▸ **Required action A**
Rewrite the article on the speed of human thought, beginning at the words "Scientists Quantified The" and stopping after "slow, congested queue.", and swap "single file" for "one line".
▸ **Required action B**
Write the next part of the article on the speed of human thought, starting after its last sentence.

Scientists Quantified The Speed of Human Thought, And It's a Big Surprise
The speed of the human brain's ability to process information has been investigated in a new study, and according to scientists, we're not as mentally quick as we might like to think.
In fact, research suggests our brains process information at a speed of just 10 bits per second. But how is this possible, in comparison to the trillions of operations computers can perform every second?
Research suggests this is the result of how we internally process thoughts in single file, making for a slow, congested queue.
This stands in stark contrast to the way the peripheral nervous system operates, amassing sensory data at gigabits a second in parallel, magnitudes higher than our paltry 10-bit cognitive computer.
To neurobiologists Jieyu Zheng and Markus Meister from the California Institute of Technology, this mismatch in sensory input and processing speed poses something of a mystery.
"Every moment, we are extracting just 10 bits from the trillion that our senses are taking in and using those 10 to perceive the world around us and make decisions," says Meister.

▸ **Recorded data**
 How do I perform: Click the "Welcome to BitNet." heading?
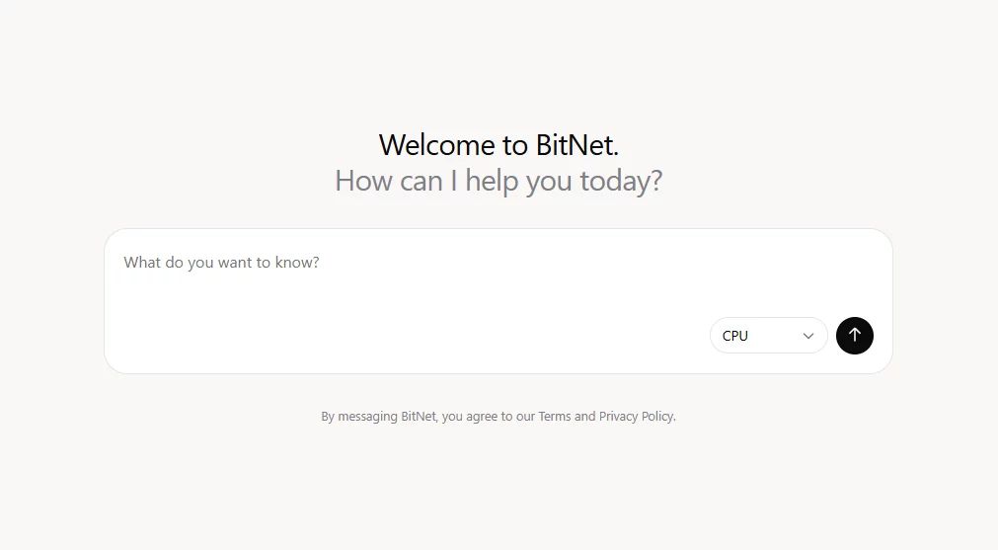[x=499, y=145]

▸ **Exercise result A**
Scientists Quantified The Speed of Human Thought, And It's a Big Surprise
The speed of the human brain's ability to process information has been investigated in a new study, and according to scientists, we're not as mentally quick as we might like to think.
In fact, research suggests our brains process information at a speed of just 10 bits per second. But how is this possible, in comparison to the trillions of operations computers can perform every second?
Research suggests this is the result of how we internally process thoughts in one line, making for a slow, congested queue.

▸ **Exercise result B**
"This raises a paradox: What is the brain doing to filter all of this information?"
In their recently published paper, Zheng and Meister raise a clear defense of the suggestion that in spite of the richness of the scenery in our mind's eye, the existence of photographic memory, and the potential of unconscious processing, our brains really do operate at a mind-numbingly slow pace that rarely peaks above tens of bits a second.
According to the researchers, solving a Rubik's cube blindfolded requires processing of just under 12 bits a second. Playing the strategy computer game StarCraft at a professional level? Around 10 bits a second. Reading this article? That might stretch you to 50 bits a second, at least temporarily.
Assuming it's true, the pair lay out the state of research on the disparity between our "outer brain's" processing of external stimuli and the "inner brain's" calculations, demonstrating just how little we know about our own thinking.
"The current understanding is not commensurate with the enormous processing resources available, and we have seen no viable proposal for what would create a neural bottleneck that forces single-strand operation," the authors write.
The human brain is a beast when it comes to pure analytical power. Its 80-odd-billion neurons form trillions of connections grouped in ways that allow us to feel, imagine, and plan our way through existence with other humans by our sides.
Fruit flies, on the other hand, have maybe a hundred thousand or so neurons, which is plenty enough for them to find food, flap about, and talk fly-business with other flies. Why couldn't a single human brain behave like a swarm of flies, each unit processing a handful of bits each second collectively at super speed?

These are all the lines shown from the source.